Un ángel en el Vraem
Un ángel en el Vraem

El 8 de marzo de 2001 es una fecha imborrable para sor Hermila Duárez Montenegro. Aquel día, acompañada de otras cuatro religiosas, llegó a Mazamari, un pequeño del distrito de la provincia de Satipo, en Junín, que integra la zona del Perú más azotada por el narcotráfico y el terrorismo: el valle de los ríos Apurímac, Ene y Mantaro (Vraem).
Su misión era ayudar al sacerdote español Joaquín Ferrer en el albergue que había construido para los niños huérfanos de las diversas comunidades nativas, cercanas a los ríos Ene, Perené, Tambo, Ucayali y Mazamari. Nueve años después, esta obra social conocida como la Aldea del Niño Beato Junípero Serra quedaría en sus manos.

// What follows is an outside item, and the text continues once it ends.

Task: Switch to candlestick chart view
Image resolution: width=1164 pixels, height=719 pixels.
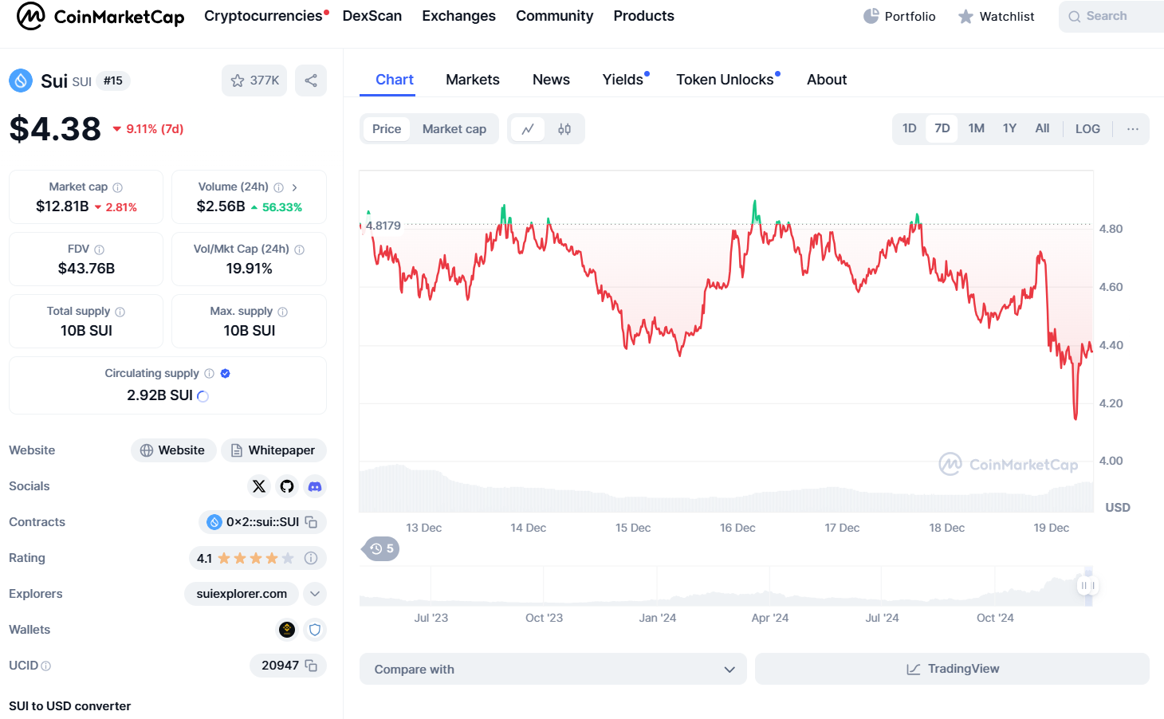Action: pyautogui.click(x=564, y=129)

INICIO DIFÍCIL. Cuando recién empezó a funcionar la aldea eran 70 los niños albergados. Todos habían perdido a sus padres a causa de la violencia social. “Los menores que tenían entre 3 y 18 años estaban en total abandono, por eso el sacedorte decide darles vestimenta, educación, alimentación y, sobre todo, un hogar ”, recuerda la hermana.
Desde que pisó Mazamari, el trabajo fue arduo. No solo por la responsabilidad que implicaba ser madre y padre para los niños, sino también por los escasos recursos con los que contaban. Pese a la difícil situación, sor Hermila asegura “que la providencia nunca faltó para asumir los gastos”. Además, conforme pasaban los años iban apareciendo aliados.
En 2002, por ejemplo, la ONG Madre Coraje comenzó a apoyarlos con víveres, medicinas y útiles escolares. Esta colaboración dio pie a que el proyecto crezca. De poseer solo un área de albergue y 12 aulas, pasaron a tener un extenso cerco perimétrico que permitió la ampliación de la escuela.
“Esto fue un gran logro porque los niños de Mazamari podían acceder a un colegio sin necesidad de caminar mediodía, ir por horas en un bote o cruzar los ríos Tambo o Ene”, señala.

TRABAJO ARDUO. Con el tiempo, la hermana Hermila se convirtió en la mano derecha del padre Ferrer, pues fue la única que no viajó a otras misiones. Por eso, tras la muerte del religioso, en 2011, quedó al mando de la institución. Uno de los principales problemas que enfrentó fue la falta de oportunidades para los egresados, quienes volvían a estar expuestos al entorno sombrío.
El panorama cambió gracias a que conseguió convenios importantes y abrió talleres de carpintería y costura. “La mayoría ha continuado con estudios superiores, ya son padres de familia, jefes de las comunidades y personas totalmente buenas”, dice orgullosa como si se tratara de sus propios hijos.

CON INGENIO. En los casi cinco años que lleva como directora ha logrado convertir la aldea en el hogar de 200 niños, el colegio de 700 alumnos y el hospital más cercano a la población. ¿Cómo? Con esfuerzo y sobre todo ingenio, pues nunca pierde una oportunidad para forjar alianzas. Es más, ya tiene proyectado adecuar la escuela a la era digital.
Con el sosiego que la caracteriza, sor Hermila asegura que su mayor recompensa es saber que contribuye a cambiar la historia de Mazamari, pueblo al que considera un paraíso. “Quiero un Mazamari de progreso, de camino al desarrollo y sobre todo de paz. Mientras haya eduación, eso se logrará”, finaliza.